Even when not mandating hard numbers, many companies place a strong emphasis on hiring diverse employees. Speaking specifically about Intel in an article for Quartz, Alice Truong writes that, “the company doesn’t mandate specific quotas, but continues to emphasize diversity with hiring managers and will enlist the help of recruiters to fill these slates too.”
Some commentators, however, point out that quotas alone won’t solve the problem, and that they are often used to promote diversity for diversity’s sake. Writing for Forbes, Glenn Llopis notes that, “workforce representation, as it is usually defined, solves for quotas, not growth – it solves for diversity but rarely solves for inclusion.” Llopis gives a hypothetical example of a non-California business looking to expand into that market and focusing on an Asian-American target market. Given the choice between an Asian-American unfamiliar with California and the California Asian-American market and a Caucasian who has spent years living and working with the target community, Llopis says that over 80 percent of senior business leaders will choose the former.
Diversity is not an end-goal. Checking a box is not the same as including diverse viewpoints that drive business results. Inclusion, we’ve been saying for years, is a business imperative! Companies that focus too much on having a diverse-looking corporate photo or an about-us page with a diverse-sounding set of names is missing the point.

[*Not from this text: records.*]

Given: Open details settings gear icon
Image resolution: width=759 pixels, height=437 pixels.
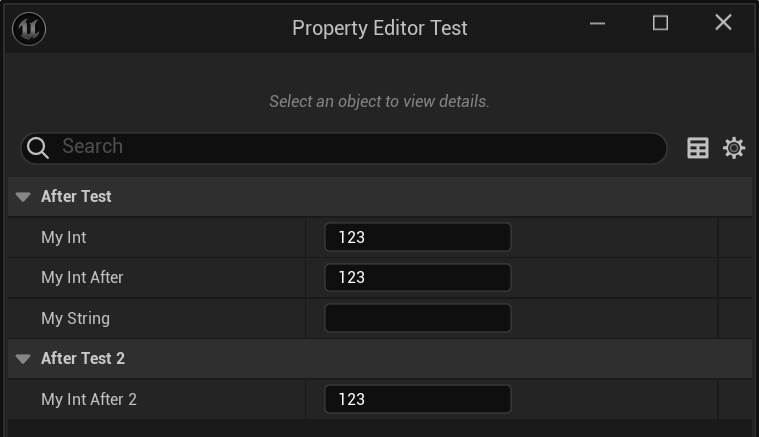Looking at the screenshot, I should click(x=734, y=148).
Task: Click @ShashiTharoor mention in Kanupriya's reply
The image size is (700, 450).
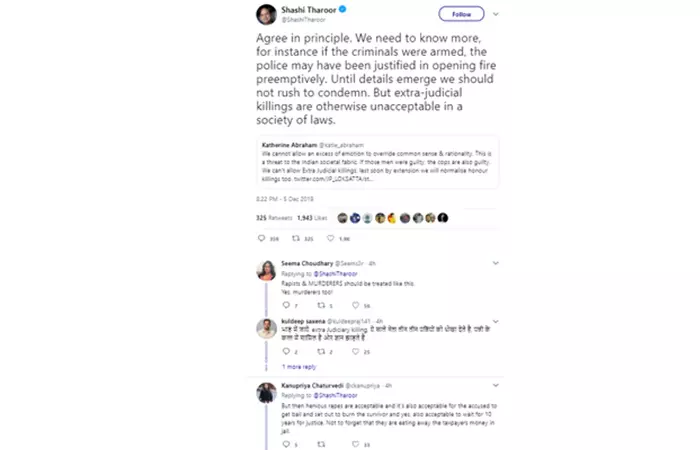Action: click(x=320, y=395)
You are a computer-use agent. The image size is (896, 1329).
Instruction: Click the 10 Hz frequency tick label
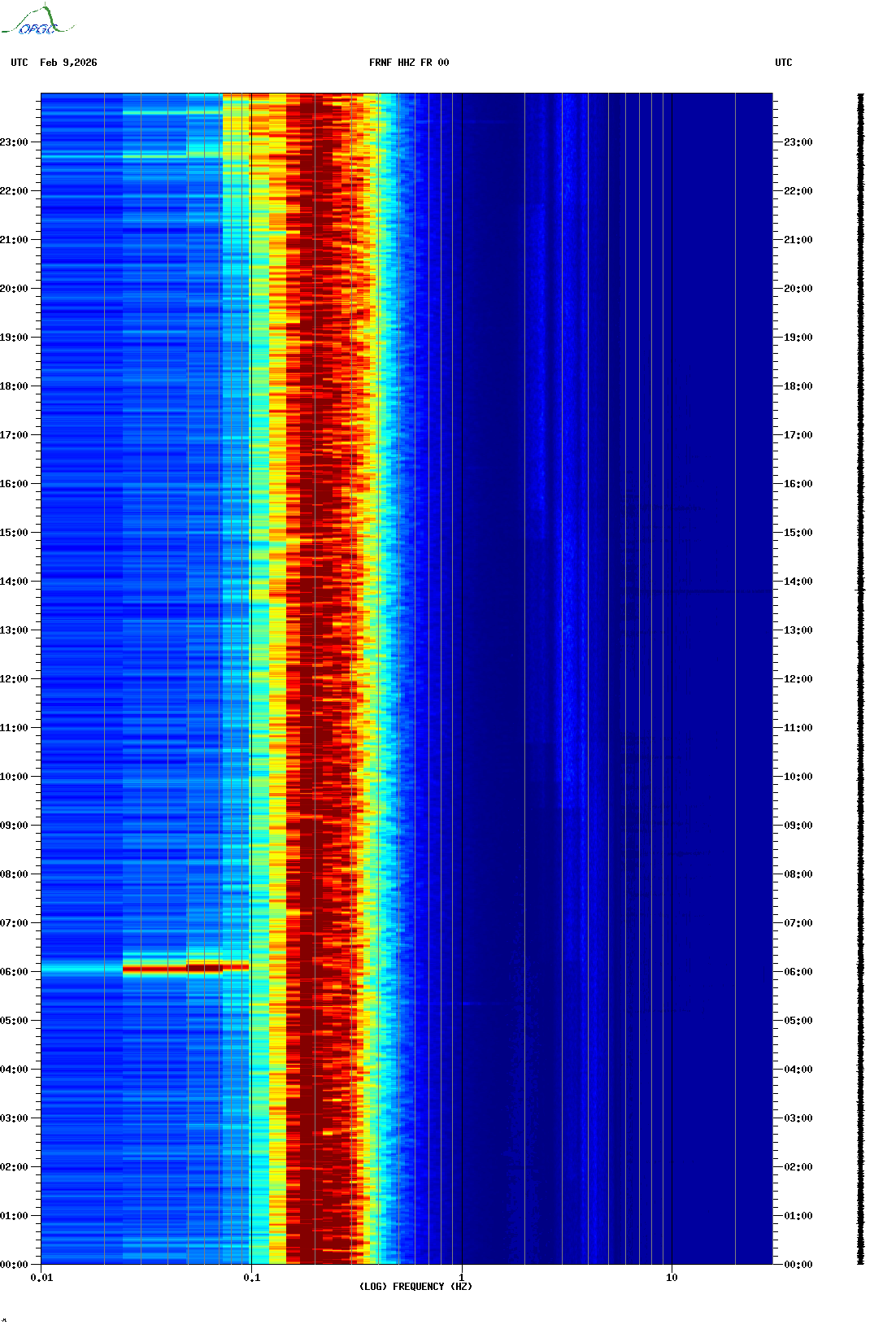coord(672,1277)
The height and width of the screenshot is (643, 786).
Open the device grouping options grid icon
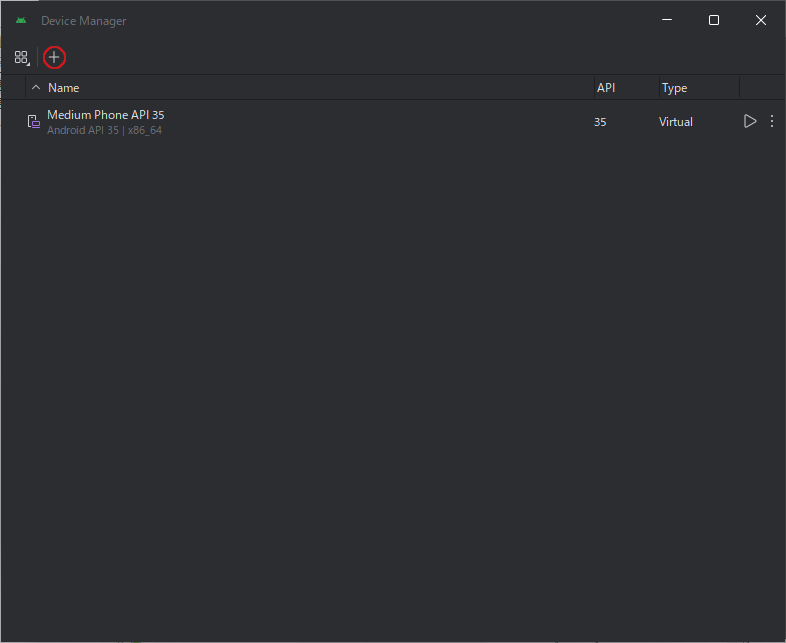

“The right solve is to embrace inclusion as an enterprise strategy that places all people (and their unique differences) in the center of where growth lies – in corporate strategy and transformation,” says Llopis. “That’s the foundation for inclusive workplaces filled with inclusive leaders who are aware of how all employees and customers can influence the future of the organization and want to be served.”
Diversity can be a sound goal for many companies, but it is only a means to an end. As we’ve said time and again, diversity is only one half formula for business success. Inclusion is the other half. Be inclusive!